Creates a New Office to Oversee Energy Efficiency.
To ensure that these targets are achieved, Local Law 97 also establishes a brand-new governmental office— the Office of Building Energy and Emissions Performance (BEEP). The Office has been tasked with administering the implementation and oversight of the City’s building energy and emissions performance laws for both existing buildings and new construction/major renovation.
A building will be considered compliant with Local Law 97 when its emissions intensity is less than the set limit. A building will be non-compliant and fined if they go over the limit. Building limits are set for 5-year periods starting in 2024 through to 2034. Building limits for after 2034 have yet to be set. A building’s emissions limit is determined by “occupancy group”, which can be found on the U.S EPA’s Energy Star Portfolio Manager.
Building Emissions Intensity = Total Building Emissions / Gross Floor Area
To determine your building emissions intensity limit, you must divide your building’s total emissions by the building’s floor area as expressed by metric tons of CO2 equivalent per ft2 per year (tCO2e/ft2).
To calculate your building emissions for Local Law 97, multiply your GHG emissions coefficient by the amount of energy used in the building. However,the GHG emissions coefficient will depend on what type of energy your building consumes. GHG coefficients will also change with each new emissions limit period (they are specified through to 2034) and are displayed individually on the Local Law 97 document.
Remember that your building’s total emissions are the sum of all calculated building emissions for the types of energy consumed.
Building Emissions = GHG Coefficient x Total Energy Usage
Building owners may make three types of deductions from the total amount of GHG emissions they report.
1. Purchasing GHG offsets: The deduction is equal to the metric tons of CO2 equivalent purchased.
2. Purchasing renewable energy credits (certificates): The deduction is equal to the amount of credits purchased.
3. Use clean,on-site distributed energy resources: The deduction is equal to the calculated output of the clean distributed energy.
4. Are There Annual Reporting Requirements?
Building owners must file an annual energy compliant building report with BEEP. The compliance report must first be certified by a registered design professional and state the building’s compliance status with the emissions limit during the previous calendar year.

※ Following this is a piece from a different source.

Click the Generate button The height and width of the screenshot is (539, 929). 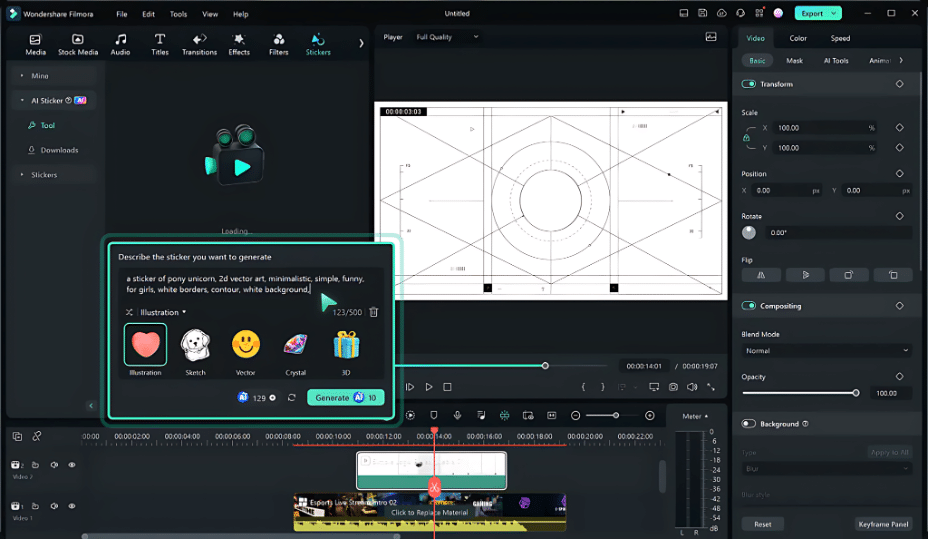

Reporting shall begin on May 1st,2025 and will continue annually each May.
Local Law 97 only places GHG emissions reduction requirements on“covered buildings.” Meaning buildings that exceed 25,000 ft2, properties with two or more buildings which together exceed 50,000 ft2, or two or more condominium buildings overseen by the same board of managers that together exceed 50,000 ft2. Exceptions include: power generation facilities, ‘city buildings’ (buildings owned by the City), rent regulated accommodations, religious places of public worship, housing development fund properties and properties less than 3 stories where each dwelling unit is held by an individual owner.
If you exceed the annual building emissions limit set for your occupancy group, then you are liable to face a fine of an amount equal to the difference between the emissions limit for that year and the reported building emissions, multiplied by $268.

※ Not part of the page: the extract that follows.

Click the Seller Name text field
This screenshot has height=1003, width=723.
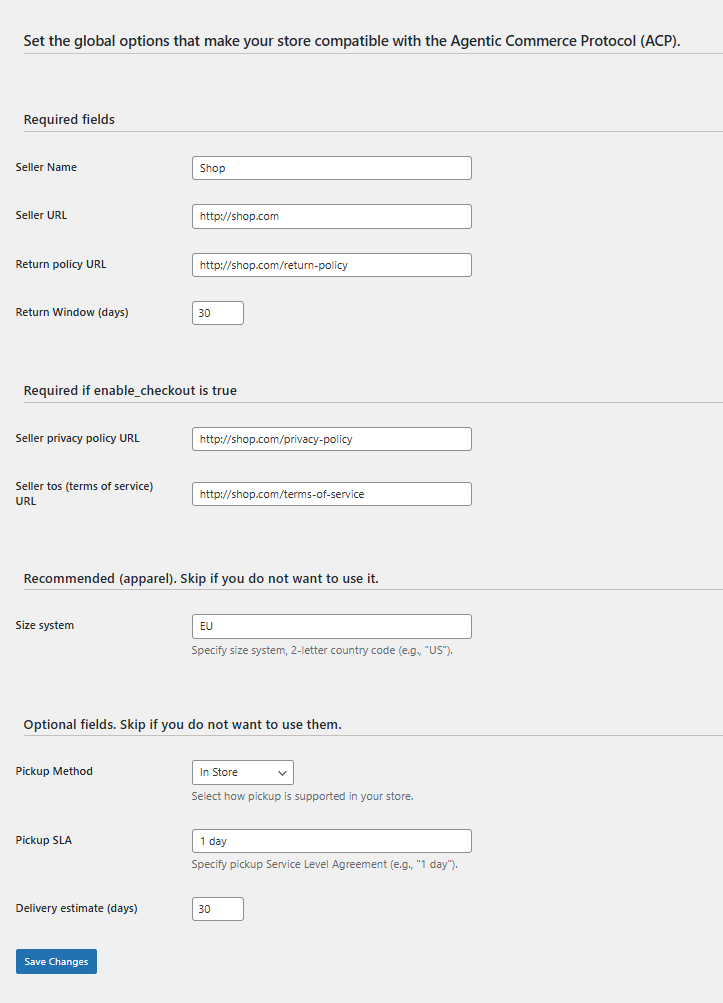pyautogui.click(x=331, y=168)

There is also a financial penalty for not filing the report at all. This being an amount equal to your gross floor area, multiplied by $0.50,for each month that you don’t correct the violation. However, if you file a late report demonstrating compliance then you are granted a 60-day grace period.
Providing a false statement will be considered a misdemeanor and will therefore include a fine of not more than $500,000, or imprisonment of 30 days or less, or could receive both the fine and imprisonment. Additionally,you could be liable for a civil penalty of not more than $500,000.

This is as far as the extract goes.